Powerhouses unite on stage for Monster Jam
In vintage fashion, JAM'N 94.5's annual concert blowout sported no-shows and surprises. Fabolous didn't make it. But Jay-Z did, turning up, appropriately enough, during the climax of Kanye West's "Big Brother." The place erupted, and the pair of powerhouses teamed up on a double-strength performance of "Encore," as well as a dark, driving number nobody knew but everybody seemed to love, perhaps from Jay-Z's soundtrack for the upcoming film "American Gangster."
West hardly needed his mentor's star turn to dominate the proceedings, though, just as he (and his all-female chamber orchestra) hardly belonged in a line-up where constant refrains of "Where's my lovely ladies?" and "Boston, make some noise!" were the unifying theme. Without gimmicks, poses, or a posse, West turned the stage to a pulpit, careening through a hits-saturated set as notable for ideological gravitas as clever beats. Positivity was on tap for "Touch the Sky," and the urgency that emerged during "Diamonds From Sierra Leone" deepened as the political turned personal on "Jesus Walks."
West is cocky, but he earned his egotism with a compact, intense set that was short on guns and long on brains. He marveled during a poetic spoken-word passage that such unfashionable pursuits had brought him fame at all, and then revealed the secret of his success in a succession of uniquely smart, artful songs: "All Falls Down," "Gold Digger," "Good Life" (T-Pain came out to contribute his part to the buoyant anthem), and "Stronger," which closed the relentlessly impressive set on a euphoric note.
A supremely self-possessed Li'l Wayne took West's scheduled headlining slot. (Did Kanye want to catch a ride on Jay-Z's plane?) He turned the tempos down, the subject dirty, and the sounds more conventionally stylish before the venue turned on the house lights at the stroke of 11:30. Visibly startled, Li'l Wayne dropped his microphone and stalked off as the audience booed.
Earlier in the evening, Akon worked a few songs into his frankly riveting strip routine, among them "Don't Matter" and "I Wanna Love You," paeans to strippers. The Senegalese star can deliver a smooth, clean flow whether he's singing or rapping, unlike T-Pain, whose charms are rougher but just as engaging. "I don't like people leaving the T-Pain party unsatisfied," he said, and worked hard toward his goal.

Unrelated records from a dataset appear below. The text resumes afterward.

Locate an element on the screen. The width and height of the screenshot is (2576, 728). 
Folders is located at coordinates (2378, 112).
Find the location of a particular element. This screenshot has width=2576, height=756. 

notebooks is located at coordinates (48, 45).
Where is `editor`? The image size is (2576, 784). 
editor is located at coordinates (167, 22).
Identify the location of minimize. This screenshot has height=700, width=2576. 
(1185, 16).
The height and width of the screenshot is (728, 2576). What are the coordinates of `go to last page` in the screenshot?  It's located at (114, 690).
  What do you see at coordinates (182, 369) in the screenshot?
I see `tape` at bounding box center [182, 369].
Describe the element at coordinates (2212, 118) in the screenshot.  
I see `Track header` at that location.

Newcomer MIMS may have scored the lowly opening slot, but the New York rapper's hit happens to be Big Papi's favorite, and MIMS endeared himself to the Boston crowd when he graciously dedicated "This Is Why I'm Hot" to the Red Sox. R&B singer J. Holiday accomplished the same using a different tack: falling to his knees to croon the slow jam "Bed" in a sweet falsetto.